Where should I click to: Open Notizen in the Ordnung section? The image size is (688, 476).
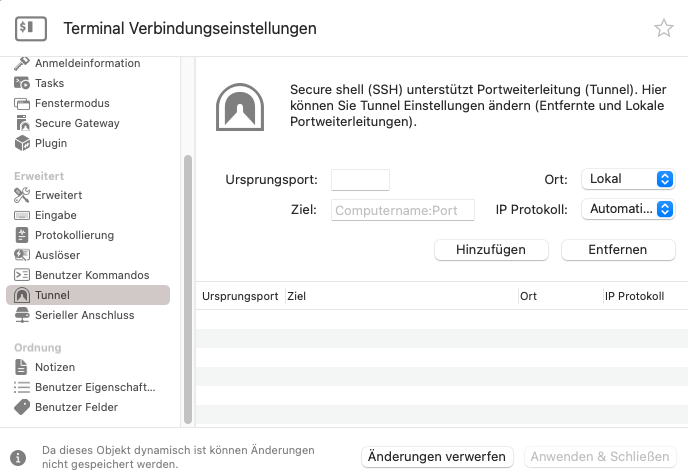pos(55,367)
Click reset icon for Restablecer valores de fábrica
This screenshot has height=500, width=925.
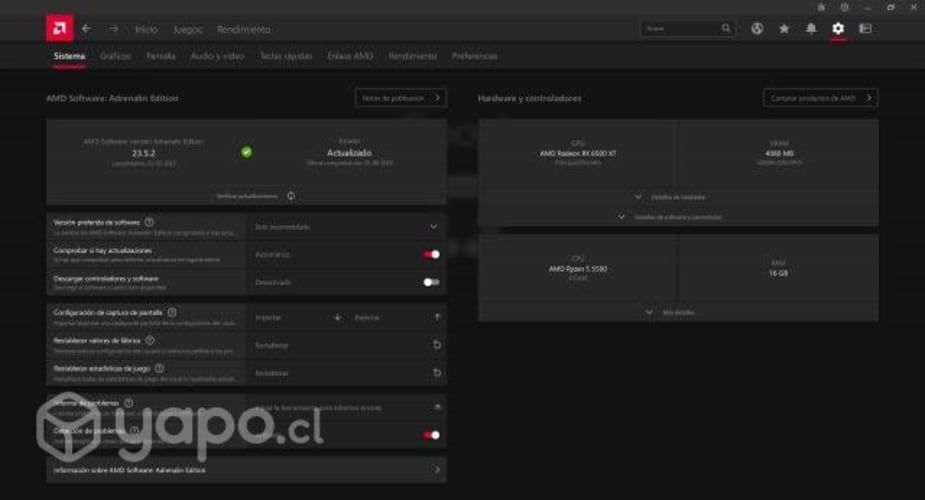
...
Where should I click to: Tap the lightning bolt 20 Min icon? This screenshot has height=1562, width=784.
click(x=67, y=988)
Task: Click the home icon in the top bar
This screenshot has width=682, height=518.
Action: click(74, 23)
==
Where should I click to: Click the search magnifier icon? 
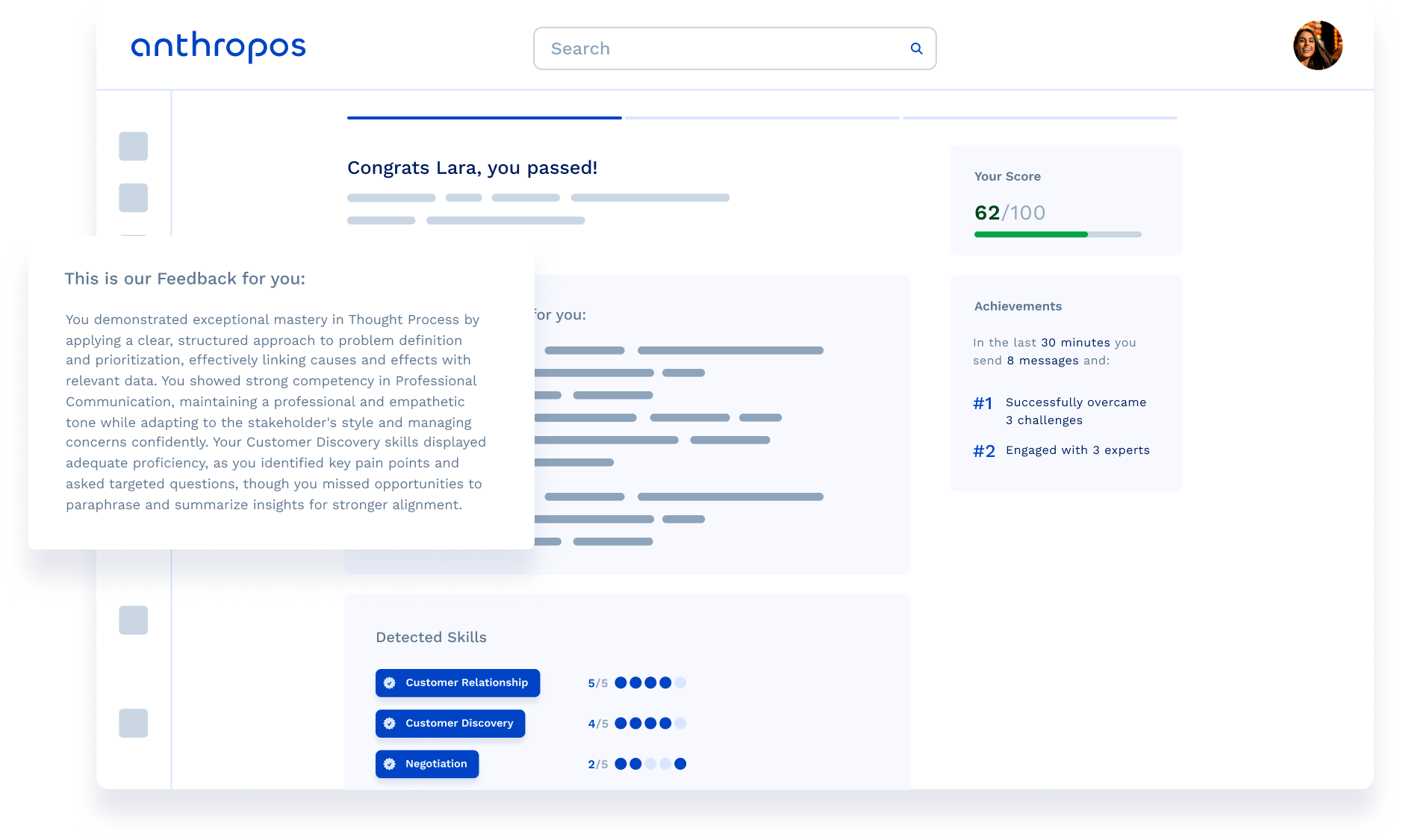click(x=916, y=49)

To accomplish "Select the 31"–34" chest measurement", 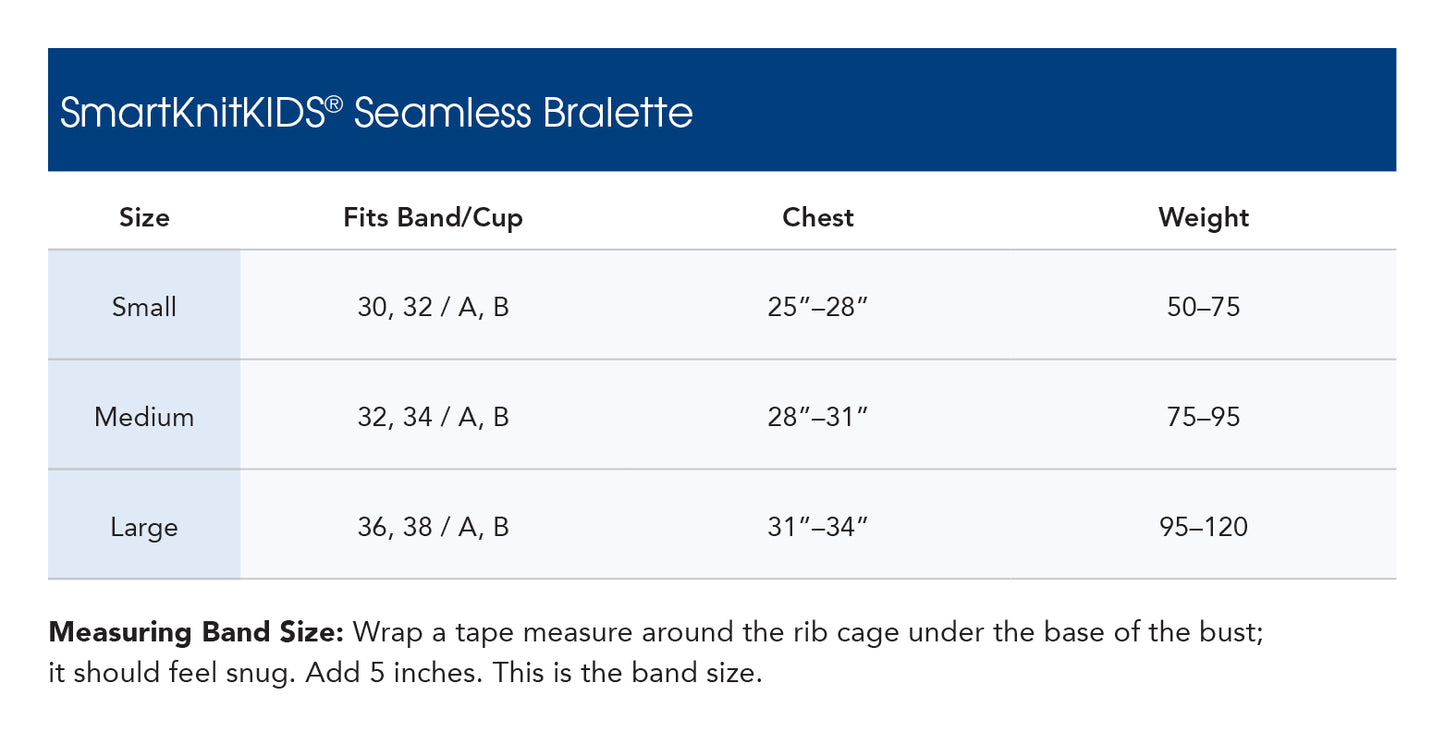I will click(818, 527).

#### [WHAT NEEDS TO BE DONE]
Go to the line above that contains "Where should I click to: Open" and reproduce everything exactly from there through the line that contains "This screenshot has height=500, width=925.", leaving out the pictures.

#### [SOLUTION FOR THIS TASK]
Where should I click to: Open Notizen in the Ordnung section? The image size is (688, 476).
pos(55,367)
Click reset icon for Restablecer valores de fábrica
This screenshot has height=500, width=925.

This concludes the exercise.